Sekalipun kedua pimpinan tersebut keluar, belum bisa dikatakan KPK bisa menang. Sebab, pihak lawan KPK belum tertangkap semuanya. Sehingga, masih banyak pihak menghendaki kelemahan KPK. Mereka belum menerima kejadian ini yang membalikkan bola permainan. Dahulunya, KPK senantiasa kewalahan melawan para pengendali hukum (mafia). Perseteruan tersebut diibaratkan dengan 'Cicak dan Buaya'. Ironis tidak? Negara kita tidak bisa bersih dari sarang koruptor.

Untuk memuluskan perjalanan KPK supaya tidak lagi digoyang permasalahan, Anggodo Widodo, adik Anggoro Widodo, buronan KPK dalam kasus dugaan korupsi proyek sistem komunikasi radio terpadu (SK RT), yang juga terkenal dengan kebal hukum, posisinya setelah menjadi tersangka rekaman, secepat mungkin dihakimi. Sebab, tokoh itu merupakan pengatur skenario utama untuk memasukkan kedua pimpinan KPK ke penjara. Sebelum dia masuk ke penjara, para mafia lainnya akan turut memberikan perlawanan dan ancaman untuk menjungkirbalikkan keadaan.
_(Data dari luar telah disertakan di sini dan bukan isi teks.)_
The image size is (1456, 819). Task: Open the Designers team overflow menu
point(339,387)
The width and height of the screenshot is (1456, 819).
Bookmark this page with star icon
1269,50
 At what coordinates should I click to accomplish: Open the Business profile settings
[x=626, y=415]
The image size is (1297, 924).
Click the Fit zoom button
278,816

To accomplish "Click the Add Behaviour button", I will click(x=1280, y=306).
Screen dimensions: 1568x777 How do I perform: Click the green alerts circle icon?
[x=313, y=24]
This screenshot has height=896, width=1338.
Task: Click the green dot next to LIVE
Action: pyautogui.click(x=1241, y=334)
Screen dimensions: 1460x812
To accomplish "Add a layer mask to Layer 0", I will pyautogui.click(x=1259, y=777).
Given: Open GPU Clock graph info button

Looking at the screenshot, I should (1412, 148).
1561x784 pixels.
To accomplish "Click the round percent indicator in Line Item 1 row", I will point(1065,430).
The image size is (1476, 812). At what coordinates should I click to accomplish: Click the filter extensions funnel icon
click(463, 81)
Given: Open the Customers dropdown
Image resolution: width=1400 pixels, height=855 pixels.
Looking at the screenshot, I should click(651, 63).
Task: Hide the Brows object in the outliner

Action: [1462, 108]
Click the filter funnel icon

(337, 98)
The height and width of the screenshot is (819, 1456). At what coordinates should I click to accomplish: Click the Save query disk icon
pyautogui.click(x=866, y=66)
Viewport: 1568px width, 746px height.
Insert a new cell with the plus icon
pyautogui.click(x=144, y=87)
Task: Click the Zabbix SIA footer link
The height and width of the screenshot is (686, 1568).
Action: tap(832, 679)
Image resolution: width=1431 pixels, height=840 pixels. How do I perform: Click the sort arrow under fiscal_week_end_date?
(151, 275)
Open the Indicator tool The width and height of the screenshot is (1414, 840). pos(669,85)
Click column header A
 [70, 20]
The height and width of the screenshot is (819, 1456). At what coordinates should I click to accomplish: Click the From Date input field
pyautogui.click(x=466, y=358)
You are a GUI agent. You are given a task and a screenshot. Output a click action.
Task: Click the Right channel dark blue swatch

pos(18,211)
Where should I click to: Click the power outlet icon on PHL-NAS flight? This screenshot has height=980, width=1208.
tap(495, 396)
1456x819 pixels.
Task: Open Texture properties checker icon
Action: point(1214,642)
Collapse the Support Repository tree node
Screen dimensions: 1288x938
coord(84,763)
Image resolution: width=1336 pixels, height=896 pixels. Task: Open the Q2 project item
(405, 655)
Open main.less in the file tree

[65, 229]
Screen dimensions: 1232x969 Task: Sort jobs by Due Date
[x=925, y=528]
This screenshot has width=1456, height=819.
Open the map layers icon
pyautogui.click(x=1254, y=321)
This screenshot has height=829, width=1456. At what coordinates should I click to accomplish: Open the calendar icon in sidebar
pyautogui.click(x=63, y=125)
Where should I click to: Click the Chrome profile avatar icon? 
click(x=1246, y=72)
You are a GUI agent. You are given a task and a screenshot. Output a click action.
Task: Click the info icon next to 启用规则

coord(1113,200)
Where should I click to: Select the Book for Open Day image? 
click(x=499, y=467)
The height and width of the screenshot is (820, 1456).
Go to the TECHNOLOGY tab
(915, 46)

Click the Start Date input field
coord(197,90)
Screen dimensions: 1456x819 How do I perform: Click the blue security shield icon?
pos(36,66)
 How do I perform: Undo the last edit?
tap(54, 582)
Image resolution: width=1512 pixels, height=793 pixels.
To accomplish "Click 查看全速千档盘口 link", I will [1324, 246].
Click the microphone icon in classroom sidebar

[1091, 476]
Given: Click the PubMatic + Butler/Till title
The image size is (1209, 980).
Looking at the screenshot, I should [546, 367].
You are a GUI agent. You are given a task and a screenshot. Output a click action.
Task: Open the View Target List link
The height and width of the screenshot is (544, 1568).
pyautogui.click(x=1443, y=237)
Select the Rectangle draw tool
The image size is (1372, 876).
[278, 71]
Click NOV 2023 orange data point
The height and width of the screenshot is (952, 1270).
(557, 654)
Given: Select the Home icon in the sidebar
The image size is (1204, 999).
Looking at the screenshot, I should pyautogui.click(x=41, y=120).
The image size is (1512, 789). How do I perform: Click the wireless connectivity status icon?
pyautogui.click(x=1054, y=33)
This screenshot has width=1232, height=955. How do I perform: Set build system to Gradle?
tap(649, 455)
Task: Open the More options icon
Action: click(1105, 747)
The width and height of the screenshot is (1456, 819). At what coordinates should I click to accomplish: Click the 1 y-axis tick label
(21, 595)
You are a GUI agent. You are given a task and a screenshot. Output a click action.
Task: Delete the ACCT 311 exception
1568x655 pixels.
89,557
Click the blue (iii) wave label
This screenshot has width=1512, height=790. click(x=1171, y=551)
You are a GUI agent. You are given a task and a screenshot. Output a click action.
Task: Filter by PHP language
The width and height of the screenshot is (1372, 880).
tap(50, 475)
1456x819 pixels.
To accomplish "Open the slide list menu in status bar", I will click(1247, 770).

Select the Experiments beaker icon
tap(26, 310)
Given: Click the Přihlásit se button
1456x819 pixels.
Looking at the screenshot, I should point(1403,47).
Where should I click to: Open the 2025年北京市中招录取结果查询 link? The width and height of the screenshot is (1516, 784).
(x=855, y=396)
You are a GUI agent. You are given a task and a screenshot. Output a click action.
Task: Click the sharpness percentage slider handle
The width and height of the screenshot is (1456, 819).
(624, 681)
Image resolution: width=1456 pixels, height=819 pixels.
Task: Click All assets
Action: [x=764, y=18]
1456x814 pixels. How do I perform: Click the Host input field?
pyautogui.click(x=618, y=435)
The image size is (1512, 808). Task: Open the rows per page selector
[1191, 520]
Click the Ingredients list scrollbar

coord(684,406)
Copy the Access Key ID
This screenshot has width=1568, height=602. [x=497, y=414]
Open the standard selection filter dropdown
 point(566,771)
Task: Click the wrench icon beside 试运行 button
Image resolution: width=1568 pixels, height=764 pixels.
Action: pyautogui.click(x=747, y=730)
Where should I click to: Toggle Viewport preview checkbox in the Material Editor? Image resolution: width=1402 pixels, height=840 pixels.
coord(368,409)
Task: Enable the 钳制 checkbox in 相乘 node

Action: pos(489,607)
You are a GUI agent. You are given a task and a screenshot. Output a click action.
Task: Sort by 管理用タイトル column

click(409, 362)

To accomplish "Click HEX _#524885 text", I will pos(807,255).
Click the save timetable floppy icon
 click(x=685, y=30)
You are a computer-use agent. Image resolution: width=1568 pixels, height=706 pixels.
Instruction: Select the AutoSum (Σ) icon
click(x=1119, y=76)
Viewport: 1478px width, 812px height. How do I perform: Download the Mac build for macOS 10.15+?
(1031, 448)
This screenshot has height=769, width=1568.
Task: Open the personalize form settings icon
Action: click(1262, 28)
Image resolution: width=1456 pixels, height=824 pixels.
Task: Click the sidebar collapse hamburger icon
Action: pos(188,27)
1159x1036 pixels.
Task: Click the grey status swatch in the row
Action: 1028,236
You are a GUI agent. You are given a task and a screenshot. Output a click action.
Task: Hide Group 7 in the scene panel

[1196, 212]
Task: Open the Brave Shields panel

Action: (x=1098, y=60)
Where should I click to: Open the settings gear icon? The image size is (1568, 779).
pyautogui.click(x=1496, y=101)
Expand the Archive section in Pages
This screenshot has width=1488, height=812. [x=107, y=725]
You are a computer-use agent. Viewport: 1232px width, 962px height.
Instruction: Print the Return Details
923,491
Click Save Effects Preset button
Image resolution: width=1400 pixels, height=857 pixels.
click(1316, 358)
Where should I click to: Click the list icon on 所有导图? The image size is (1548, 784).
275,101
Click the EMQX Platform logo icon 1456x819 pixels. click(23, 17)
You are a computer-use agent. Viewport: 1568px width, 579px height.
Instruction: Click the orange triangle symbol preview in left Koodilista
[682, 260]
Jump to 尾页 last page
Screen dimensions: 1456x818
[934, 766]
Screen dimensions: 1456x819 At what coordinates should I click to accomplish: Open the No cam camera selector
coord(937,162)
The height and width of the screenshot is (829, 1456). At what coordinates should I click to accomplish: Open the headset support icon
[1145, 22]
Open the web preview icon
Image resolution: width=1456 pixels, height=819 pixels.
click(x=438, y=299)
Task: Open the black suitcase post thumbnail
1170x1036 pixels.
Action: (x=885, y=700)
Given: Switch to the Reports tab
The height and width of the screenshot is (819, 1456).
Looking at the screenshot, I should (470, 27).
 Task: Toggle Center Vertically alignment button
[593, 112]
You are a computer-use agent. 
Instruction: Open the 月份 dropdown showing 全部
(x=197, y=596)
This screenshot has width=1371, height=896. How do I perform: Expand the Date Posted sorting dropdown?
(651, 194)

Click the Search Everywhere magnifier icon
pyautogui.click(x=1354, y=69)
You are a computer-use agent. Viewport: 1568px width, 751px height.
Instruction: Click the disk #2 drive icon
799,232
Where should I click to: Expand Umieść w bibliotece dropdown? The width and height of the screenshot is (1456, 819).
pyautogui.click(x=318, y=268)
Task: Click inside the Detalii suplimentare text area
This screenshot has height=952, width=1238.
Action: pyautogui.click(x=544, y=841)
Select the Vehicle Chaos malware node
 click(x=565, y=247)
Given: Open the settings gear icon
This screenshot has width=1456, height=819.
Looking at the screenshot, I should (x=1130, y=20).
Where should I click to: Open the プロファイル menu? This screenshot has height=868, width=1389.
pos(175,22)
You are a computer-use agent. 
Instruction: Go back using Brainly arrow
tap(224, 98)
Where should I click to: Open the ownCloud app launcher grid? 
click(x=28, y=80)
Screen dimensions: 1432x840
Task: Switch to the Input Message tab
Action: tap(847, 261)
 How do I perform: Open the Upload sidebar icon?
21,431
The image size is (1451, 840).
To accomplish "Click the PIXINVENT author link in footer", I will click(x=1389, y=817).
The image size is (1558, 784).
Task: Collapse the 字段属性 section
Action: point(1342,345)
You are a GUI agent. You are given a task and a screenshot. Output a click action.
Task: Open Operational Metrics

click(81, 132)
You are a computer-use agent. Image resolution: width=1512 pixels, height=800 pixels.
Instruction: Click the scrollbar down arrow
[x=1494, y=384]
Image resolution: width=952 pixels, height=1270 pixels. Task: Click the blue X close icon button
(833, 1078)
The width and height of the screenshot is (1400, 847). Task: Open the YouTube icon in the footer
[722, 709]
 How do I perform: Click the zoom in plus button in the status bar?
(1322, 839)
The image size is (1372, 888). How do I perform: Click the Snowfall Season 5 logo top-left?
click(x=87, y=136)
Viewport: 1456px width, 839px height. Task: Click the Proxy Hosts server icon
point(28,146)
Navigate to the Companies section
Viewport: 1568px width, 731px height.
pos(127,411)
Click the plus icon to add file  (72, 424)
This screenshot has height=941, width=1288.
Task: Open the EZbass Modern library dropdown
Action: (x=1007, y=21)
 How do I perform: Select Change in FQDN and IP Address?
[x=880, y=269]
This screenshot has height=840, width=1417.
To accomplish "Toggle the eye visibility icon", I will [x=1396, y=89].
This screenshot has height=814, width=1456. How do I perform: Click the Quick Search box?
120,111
Kita pun menyaksikan secara bersama-sama proses perjalanan perseteruan di KPK. Bagaimana persekongkolan terjadi di kepolisian, kejaksaan, pengadilan, bahkan Mahkamah Agung. Seakan keberadaan lembaga itu berada di tangan mafia yang lihai mengendalikan hukum. Proses penegakan hukum amat lambat dalam menyelesaikan kasus ini, sekalipun telah ada tanda rekayasa terhadap kedua pimpinan KPK. Keputusannya masih menunggu desakan dari publik untuk segera mengusutnya.

Melihat keadaan negara kita yang banyak mafia, amat sulit untuk mengungkap para tangan setan yang cukup kuat di Tanah Air. Tidak heran kedudukan KPK yang baru dibentuk oleh pemerintahan SBY-JK secara perlahan-lahan kondisinya genting dengan banyaknya masalah, yang semuanya menusuk terhadap identitas lembaganya untuk dilemahkan.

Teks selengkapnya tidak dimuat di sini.